On the other side of the spectrum, the renowned George Bray, MD of the Pennington Biomedical Research Center confined young, sedentary, healthy men to a metabolic ward for two weeks while being fed 40% more calories than they required, with protein being 0.9, 2.3, or 4.0 g/kg of protein per day. Despite being in a 40% surplus, the RDA-level protein group lost muscle mass while the other groups gained muscle mass.

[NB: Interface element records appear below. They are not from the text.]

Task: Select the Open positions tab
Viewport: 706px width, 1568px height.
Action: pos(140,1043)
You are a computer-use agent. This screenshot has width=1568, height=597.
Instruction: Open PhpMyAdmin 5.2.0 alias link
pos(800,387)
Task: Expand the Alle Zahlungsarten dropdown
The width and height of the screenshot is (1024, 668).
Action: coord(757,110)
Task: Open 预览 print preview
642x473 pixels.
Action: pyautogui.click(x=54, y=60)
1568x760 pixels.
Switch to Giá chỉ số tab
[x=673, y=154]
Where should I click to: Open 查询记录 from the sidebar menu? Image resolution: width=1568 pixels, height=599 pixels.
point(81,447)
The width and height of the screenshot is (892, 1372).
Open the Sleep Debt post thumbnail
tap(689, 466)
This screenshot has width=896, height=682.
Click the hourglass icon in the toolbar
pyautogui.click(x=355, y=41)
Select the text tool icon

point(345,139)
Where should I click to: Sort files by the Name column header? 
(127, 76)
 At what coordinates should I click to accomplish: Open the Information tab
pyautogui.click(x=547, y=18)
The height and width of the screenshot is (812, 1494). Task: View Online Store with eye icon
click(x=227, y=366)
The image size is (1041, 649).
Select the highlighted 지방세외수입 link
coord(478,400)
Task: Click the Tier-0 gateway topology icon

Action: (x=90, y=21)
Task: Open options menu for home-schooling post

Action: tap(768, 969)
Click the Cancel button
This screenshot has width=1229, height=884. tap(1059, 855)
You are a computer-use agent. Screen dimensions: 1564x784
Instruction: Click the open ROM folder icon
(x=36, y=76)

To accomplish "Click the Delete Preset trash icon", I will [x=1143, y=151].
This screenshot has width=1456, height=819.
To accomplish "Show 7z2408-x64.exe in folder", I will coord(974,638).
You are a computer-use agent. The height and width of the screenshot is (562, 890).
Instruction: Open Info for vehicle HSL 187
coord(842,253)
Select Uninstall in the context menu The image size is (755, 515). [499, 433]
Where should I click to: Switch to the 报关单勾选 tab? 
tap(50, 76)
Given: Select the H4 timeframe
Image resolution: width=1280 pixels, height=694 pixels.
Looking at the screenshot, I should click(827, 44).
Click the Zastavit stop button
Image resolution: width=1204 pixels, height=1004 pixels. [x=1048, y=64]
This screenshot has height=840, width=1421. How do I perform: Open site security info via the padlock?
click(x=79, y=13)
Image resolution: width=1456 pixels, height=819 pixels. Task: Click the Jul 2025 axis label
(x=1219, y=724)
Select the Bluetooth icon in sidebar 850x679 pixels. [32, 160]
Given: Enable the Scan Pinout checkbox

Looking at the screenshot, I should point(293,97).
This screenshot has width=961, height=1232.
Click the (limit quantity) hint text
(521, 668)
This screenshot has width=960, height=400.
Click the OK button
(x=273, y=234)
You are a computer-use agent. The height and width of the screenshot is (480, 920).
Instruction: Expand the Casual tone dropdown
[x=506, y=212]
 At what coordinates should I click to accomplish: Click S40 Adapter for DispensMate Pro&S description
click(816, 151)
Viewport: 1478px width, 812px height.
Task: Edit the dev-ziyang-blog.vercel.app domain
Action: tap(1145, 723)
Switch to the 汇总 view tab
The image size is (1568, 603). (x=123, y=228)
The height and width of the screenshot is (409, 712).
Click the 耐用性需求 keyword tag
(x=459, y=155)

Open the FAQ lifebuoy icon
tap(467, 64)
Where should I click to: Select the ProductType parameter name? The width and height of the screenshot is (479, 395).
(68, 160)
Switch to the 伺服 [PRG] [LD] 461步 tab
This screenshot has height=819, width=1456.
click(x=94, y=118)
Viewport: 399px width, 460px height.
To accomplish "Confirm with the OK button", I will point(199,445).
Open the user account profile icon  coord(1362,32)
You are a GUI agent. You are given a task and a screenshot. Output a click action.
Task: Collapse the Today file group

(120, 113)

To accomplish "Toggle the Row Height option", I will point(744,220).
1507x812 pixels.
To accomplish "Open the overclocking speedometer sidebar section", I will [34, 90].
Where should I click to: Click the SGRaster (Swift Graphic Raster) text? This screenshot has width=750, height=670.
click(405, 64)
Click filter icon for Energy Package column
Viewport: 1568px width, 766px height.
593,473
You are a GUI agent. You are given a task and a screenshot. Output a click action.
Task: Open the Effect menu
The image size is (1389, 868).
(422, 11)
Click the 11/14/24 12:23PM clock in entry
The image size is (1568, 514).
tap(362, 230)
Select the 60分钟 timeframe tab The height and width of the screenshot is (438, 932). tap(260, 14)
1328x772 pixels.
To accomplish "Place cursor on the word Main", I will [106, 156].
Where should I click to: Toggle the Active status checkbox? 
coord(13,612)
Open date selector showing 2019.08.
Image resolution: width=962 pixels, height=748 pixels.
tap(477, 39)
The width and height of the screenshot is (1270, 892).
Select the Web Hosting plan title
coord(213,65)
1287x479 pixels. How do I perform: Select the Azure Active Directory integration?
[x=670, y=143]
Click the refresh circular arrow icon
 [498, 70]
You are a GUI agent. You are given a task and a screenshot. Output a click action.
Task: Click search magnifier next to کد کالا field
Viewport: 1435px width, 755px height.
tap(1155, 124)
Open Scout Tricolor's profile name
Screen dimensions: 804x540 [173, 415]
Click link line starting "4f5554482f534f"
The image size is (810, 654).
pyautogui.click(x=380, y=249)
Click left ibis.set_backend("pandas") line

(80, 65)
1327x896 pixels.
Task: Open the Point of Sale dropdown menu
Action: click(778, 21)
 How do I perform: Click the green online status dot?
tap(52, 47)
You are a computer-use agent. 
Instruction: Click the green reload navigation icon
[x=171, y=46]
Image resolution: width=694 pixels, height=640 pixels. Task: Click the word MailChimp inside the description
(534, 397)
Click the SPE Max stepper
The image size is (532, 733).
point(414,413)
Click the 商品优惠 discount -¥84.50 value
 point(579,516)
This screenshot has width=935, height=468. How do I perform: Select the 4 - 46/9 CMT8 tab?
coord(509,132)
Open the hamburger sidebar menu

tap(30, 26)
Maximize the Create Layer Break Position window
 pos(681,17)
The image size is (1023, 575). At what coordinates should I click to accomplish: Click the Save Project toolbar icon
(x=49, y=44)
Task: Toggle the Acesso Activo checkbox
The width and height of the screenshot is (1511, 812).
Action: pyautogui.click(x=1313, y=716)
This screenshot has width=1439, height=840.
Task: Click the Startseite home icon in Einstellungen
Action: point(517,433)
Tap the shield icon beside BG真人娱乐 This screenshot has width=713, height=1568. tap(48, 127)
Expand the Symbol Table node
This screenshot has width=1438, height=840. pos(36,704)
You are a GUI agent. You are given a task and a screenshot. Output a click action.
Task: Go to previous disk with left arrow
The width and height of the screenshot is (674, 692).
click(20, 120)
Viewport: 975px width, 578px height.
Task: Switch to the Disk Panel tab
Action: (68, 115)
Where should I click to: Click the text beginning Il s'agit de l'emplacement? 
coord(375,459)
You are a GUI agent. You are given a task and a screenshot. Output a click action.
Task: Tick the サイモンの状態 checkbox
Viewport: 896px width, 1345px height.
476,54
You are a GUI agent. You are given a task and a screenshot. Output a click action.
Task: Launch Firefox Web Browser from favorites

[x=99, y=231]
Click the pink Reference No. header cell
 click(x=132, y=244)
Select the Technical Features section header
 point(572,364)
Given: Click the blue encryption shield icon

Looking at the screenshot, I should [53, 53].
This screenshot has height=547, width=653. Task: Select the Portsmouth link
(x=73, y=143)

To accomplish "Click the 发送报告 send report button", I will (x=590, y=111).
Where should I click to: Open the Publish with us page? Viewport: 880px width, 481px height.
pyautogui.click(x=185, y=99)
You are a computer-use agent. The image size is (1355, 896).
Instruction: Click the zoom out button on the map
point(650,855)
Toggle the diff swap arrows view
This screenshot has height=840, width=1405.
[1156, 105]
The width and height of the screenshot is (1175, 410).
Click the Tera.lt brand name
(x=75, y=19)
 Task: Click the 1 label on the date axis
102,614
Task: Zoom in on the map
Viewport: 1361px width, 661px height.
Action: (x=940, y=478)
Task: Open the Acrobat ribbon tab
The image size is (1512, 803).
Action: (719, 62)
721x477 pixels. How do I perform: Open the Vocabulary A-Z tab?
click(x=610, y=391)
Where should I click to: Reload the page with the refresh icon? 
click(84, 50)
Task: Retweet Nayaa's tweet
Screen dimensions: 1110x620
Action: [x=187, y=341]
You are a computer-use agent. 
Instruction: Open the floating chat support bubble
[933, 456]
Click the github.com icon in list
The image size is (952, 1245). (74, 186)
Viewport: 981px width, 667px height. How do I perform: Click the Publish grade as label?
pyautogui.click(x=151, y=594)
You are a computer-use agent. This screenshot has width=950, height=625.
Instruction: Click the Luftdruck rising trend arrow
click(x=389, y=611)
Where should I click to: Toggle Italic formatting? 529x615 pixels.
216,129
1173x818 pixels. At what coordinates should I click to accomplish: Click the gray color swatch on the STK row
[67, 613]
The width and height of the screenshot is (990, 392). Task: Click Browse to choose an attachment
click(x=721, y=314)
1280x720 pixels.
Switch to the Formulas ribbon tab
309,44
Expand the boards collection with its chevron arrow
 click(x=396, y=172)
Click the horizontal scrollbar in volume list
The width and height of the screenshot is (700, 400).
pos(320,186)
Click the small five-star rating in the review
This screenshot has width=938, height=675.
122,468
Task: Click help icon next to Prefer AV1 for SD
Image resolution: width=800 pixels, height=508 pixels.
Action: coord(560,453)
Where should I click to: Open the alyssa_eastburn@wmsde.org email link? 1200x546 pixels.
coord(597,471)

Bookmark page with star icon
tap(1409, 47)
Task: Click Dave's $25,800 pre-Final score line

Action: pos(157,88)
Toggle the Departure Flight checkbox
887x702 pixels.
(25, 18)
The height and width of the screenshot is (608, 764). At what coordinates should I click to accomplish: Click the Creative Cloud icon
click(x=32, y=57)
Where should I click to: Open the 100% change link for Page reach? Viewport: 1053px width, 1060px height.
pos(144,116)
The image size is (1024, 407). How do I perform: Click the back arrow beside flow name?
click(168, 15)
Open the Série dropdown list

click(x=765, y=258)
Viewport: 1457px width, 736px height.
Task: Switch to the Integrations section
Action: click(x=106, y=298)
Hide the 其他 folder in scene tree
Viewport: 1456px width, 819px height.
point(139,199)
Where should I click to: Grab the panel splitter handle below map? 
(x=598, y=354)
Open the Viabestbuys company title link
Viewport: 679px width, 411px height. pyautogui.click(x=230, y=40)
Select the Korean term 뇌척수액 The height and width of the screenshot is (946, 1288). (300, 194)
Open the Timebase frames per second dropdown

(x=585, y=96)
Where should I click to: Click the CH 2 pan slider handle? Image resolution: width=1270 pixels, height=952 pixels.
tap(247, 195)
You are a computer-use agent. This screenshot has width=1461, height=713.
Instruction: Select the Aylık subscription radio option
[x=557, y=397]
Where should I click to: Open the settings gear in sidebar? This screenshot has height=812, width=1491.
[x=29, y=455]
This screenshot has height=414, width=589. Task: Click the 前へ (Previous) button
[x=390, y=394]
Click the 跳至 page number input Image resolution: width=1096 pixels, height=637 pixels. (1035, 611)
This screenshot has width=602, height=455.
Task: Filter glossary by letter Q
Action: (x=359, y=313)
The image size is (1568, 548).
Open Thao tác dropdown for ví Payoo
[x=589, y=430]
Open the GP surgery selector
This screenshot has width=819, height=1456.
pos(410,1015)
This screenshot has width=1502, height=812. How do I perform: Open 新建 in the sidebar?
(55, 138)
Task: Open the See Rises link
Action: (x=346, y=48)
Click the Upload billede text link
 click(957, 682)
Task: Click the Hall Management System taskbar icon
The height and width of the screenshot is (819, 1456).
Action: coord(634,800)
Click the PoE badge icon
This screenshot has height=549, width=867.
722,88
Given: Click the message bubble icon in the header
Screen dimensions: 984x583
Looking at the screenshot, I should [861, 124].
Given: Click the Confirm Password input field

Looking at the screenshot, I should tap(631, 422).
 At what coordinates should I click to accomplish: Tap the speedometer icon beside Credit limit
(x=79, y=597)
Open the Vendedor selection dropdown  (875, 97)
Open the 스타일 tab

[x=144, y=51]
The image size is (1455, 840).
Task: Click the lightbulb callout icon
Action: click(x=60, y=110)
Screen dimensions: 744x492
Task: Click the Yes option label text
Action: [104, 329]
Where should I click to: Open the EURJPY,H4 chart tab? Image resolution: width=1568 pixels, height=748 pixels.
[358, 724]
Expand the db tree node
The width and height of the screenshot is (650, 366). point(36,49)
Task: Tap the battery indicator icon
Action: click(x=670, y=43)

Overall, there is ample research published over the past 30 years that clearly shows the RDA for protein consumption is not the optimal amount of protein to be consuming. In fact, the research suggests it isn’t even the minimal amount to prevent muscle loss. While there is controversy over what should be considered optimal, the research is clear that both young and elderly individuals appear to require at least 1.2 g/kg of protein daily.